My brain works really well with metaphors. When I take foreign knowledge and relate it to something familiar, I feel as though I have a firmer grasp on the concept. The metaphor that came to mind while I was reading this article is that the curriculum is similar to one of the cooking shows where all of the ingredients are given to the chef and they need to create something from it. Sometimes there are completely random ingredients or sometimes the ingredients are super-specific and there is very little creativity in what you can make out of it. I don’t know who chooses these ingredients either. Maybe it’s some show producer who knows nothing about cooking but assumes that a true chef can make these ingredients something wonderful. Or maybe it’s a team of seasoned cooks who know really well what dishes can be made from these ingredients. Nonetheless, there is also an element of how the chef interprets the ingredients which determine the final product. Not only that but there are judges watching the chef create this product. Often on these shows, there are seasoned judges who are experts in their trade and sometimes there are celebrity judges who have no experience with cooking at this level but have a palate and that’s all that is needed to qualify them. Nonetheless, the chef must also strive to make these judges happy.
That is the best way for me to describe what I understood from this article. On paper, curriculum-making is messy and it shouldn’t necessarily work. It’s full of different elements, time crunches and expertise levels. On all levels, there are different amounts of consideration being put in. The ingredients of the curriculum are chosen by experts who have knowledge in relevant fields to teaching but there are also politicians and parents who are trying to choose the elements to the curriculum. Sometimes the curriculum is extremely specific and not really up to interpretation and other times it can be vague and left up to the chef what they do. There are pressures put on the chef just like there are pressures put on front-line educators to deliver in an attractive and timely manner. It is expected to suit each taster’s palate as well. How the teacher sees the curriculum also affects the final product. A good curriculum like a good meal should be able to adapt to each person. Even though I may really like citrus, that doesn’t mean that you like citrus. Finally, the people who experience the final product have differing tastes, worldviews, experiences and needs. There are many critics and each one has varying levels of understanding of what is happening in the curriculum. All of this information is on some level, new to me because although I have been interacting with the curriculum since pre-k, I have not been aware of it until recently.
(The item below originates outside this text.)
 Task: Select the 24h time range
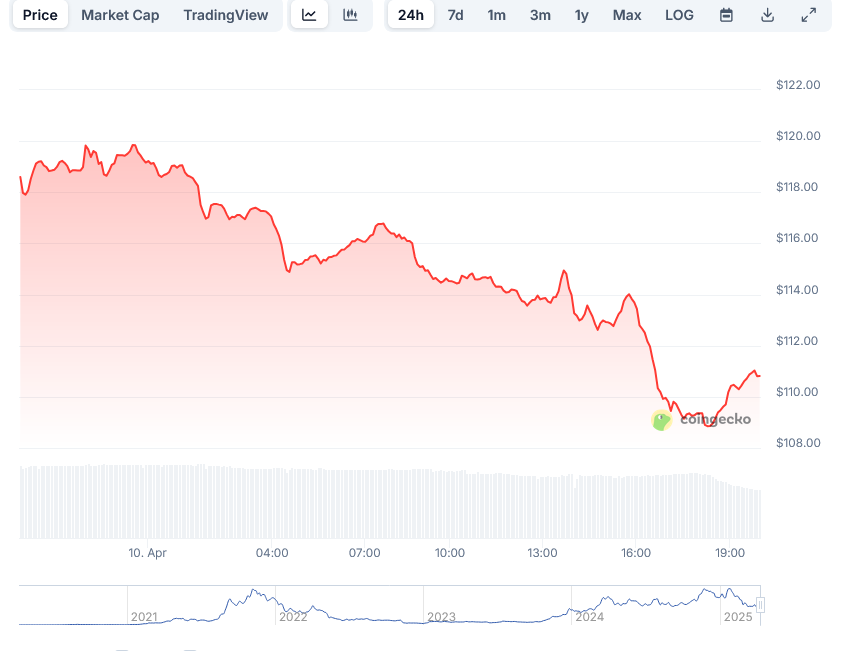pyautogui.click(x=410, y=15)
It both scares me and reassures me that we teeter on the edge of curriculum doing great things for society and also creating really big problems for the future. It both takes all of the ownership off of me to be perfect and yet, it requires me to put a lot of thought and energy into this profession.
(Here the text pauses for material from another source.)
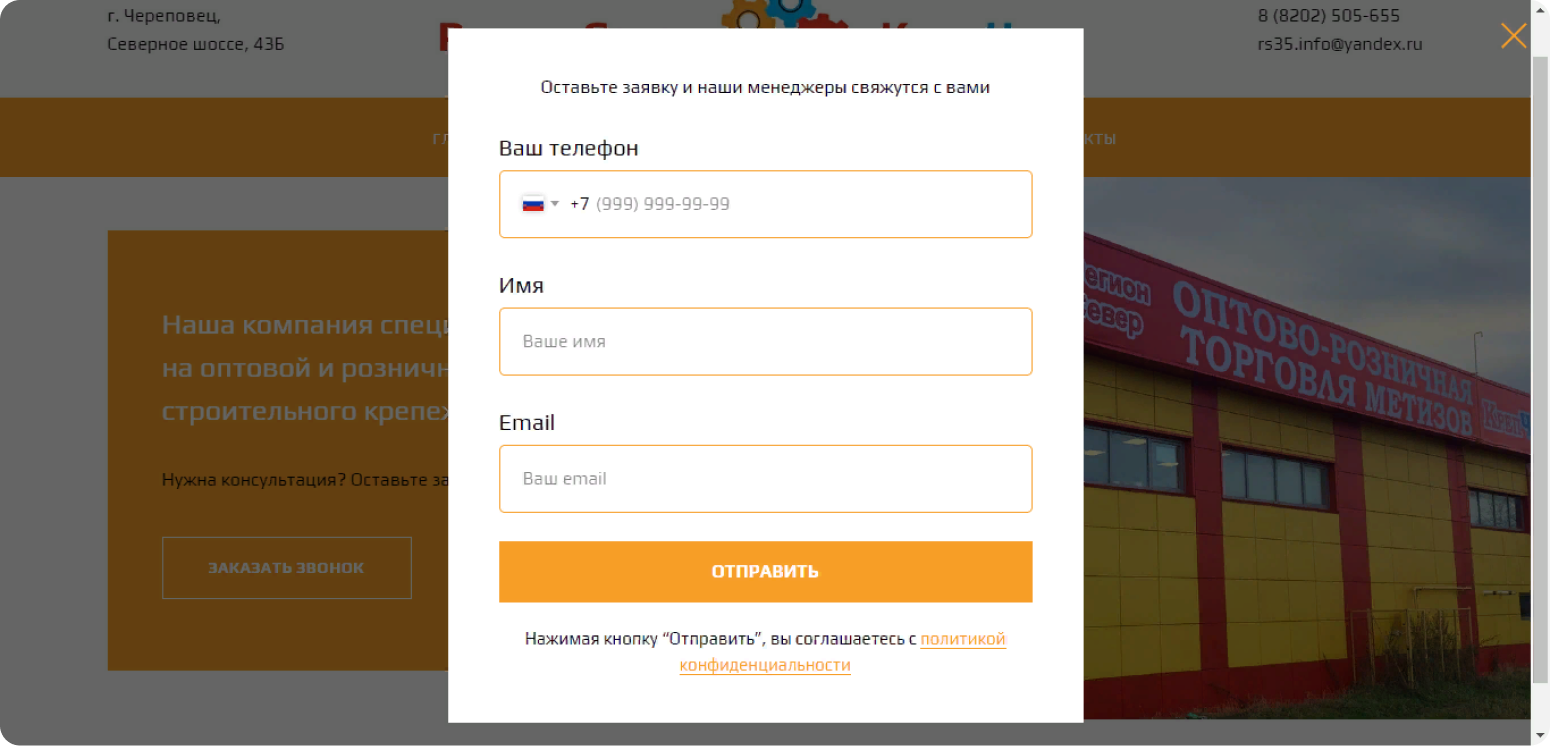The width and height of the screenshot is (1550, 746).
Task: Click the form heading 'Оставьте заявку'
Action: pyautogui.click(x=765, y=87)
After reading the first article, I read the second one which is a few pages from Saskatchewan’s Treaty Ed Outcome and Indicators. This portion of curriculum must have been very controversial to do because there is so much debate regarding Indigenous History – in my opinion, it’s because of the deep-seated racism that surrounds settler-Canadians towards Indigenous Peoples. The other controversy is that having Indigenous history and worldviews be its own category, it infers that Treaty ed is separate to all of the other “important subjects” or that it on its own is other. Also, there are so many different Indigenous worldviews depending on history and tribe that I wonder how they decided what gets put in. I also think that it is susceptible to the teacher disregarding its importance. However, the people who created the curriculum were all experts on Indigenous affairs (some are Elders, some have studies from First Nations Universities, some are on tribal councils etc.). This means that the information has been taken with the same consideration as the other subjects which is really good and helpful as well.